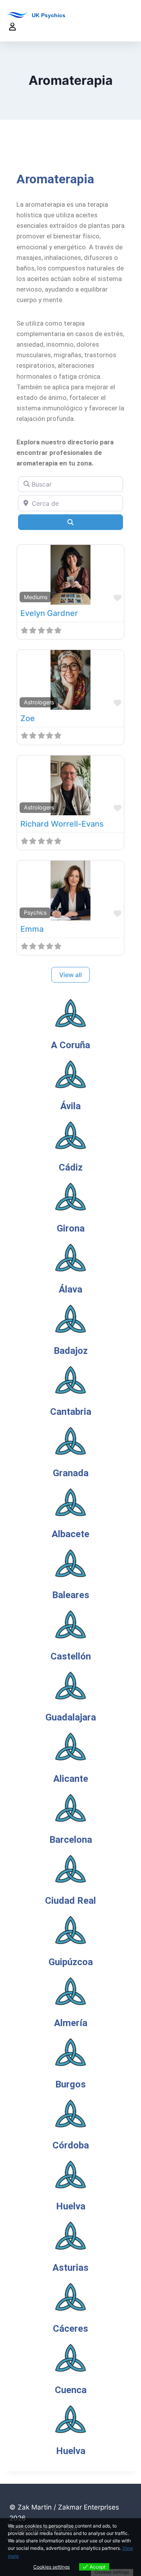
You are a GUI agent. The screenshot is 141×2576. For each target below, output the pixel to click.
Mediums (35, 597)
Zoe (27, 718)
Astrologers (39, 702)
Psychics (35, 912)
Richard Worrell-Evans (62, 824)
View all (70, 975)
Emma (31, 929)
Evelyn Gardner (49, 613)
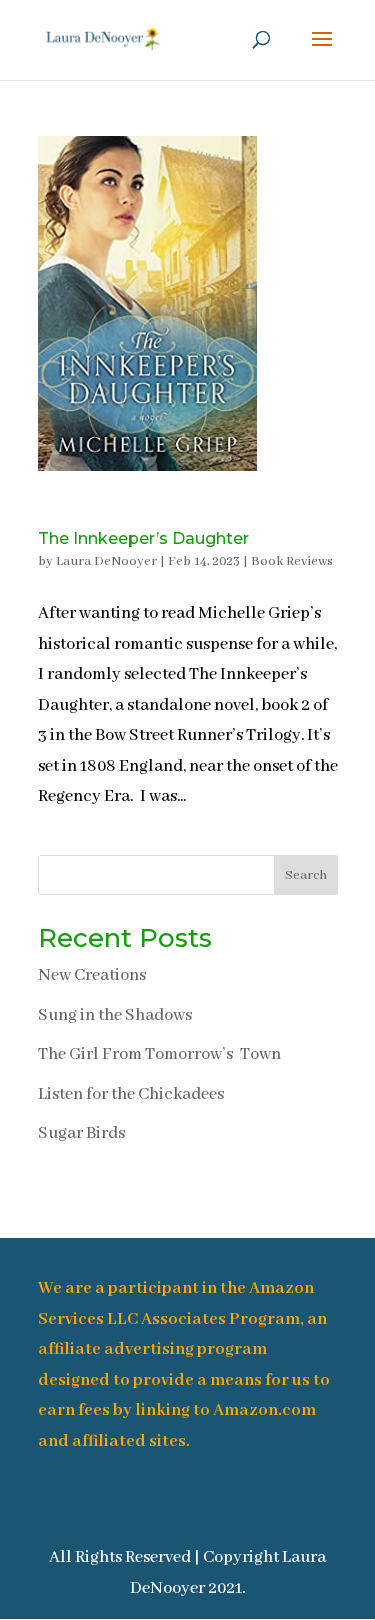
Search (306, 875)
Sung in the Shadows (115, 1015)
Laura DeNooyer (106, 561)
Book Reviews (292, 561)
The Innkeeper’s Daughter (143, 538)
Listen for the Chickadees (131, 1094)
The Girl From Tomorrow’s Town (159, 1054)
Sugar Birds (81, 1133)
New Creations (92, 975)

------------------------------

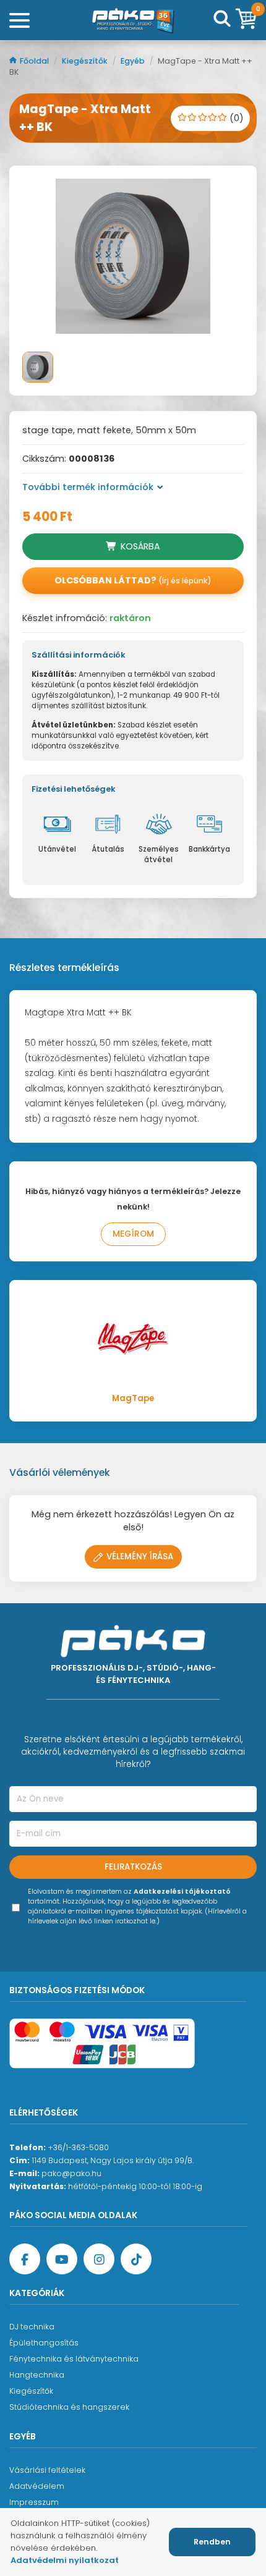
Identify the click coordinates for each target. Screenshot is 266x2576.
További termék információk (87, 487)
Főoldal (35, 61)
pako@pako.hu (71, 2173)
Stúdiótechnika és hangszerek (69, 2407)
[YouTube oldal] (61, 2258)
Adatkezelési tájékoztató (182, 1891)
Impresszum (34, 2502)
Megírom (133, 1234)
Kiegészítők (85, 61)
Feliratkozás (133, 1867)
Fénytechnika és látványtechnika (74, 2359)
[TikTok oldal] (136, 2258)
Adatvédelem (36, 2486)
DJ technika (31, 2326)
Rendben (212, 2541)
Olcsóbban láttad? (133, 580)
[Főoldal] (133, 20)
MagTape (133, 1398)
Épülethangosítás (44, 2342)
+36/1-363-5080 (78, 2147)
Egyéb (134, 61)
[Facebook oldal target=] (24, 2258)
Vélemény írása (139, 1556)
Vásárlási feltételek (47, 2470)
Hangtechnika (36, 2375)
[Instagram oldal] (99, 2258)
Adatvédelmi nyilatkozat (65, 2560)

------------------------------

DIRECTIONS =>
Look back over the material above and state how many lines hold the word "each". Write the number and nothing else.

ANSWER BELOW =>
2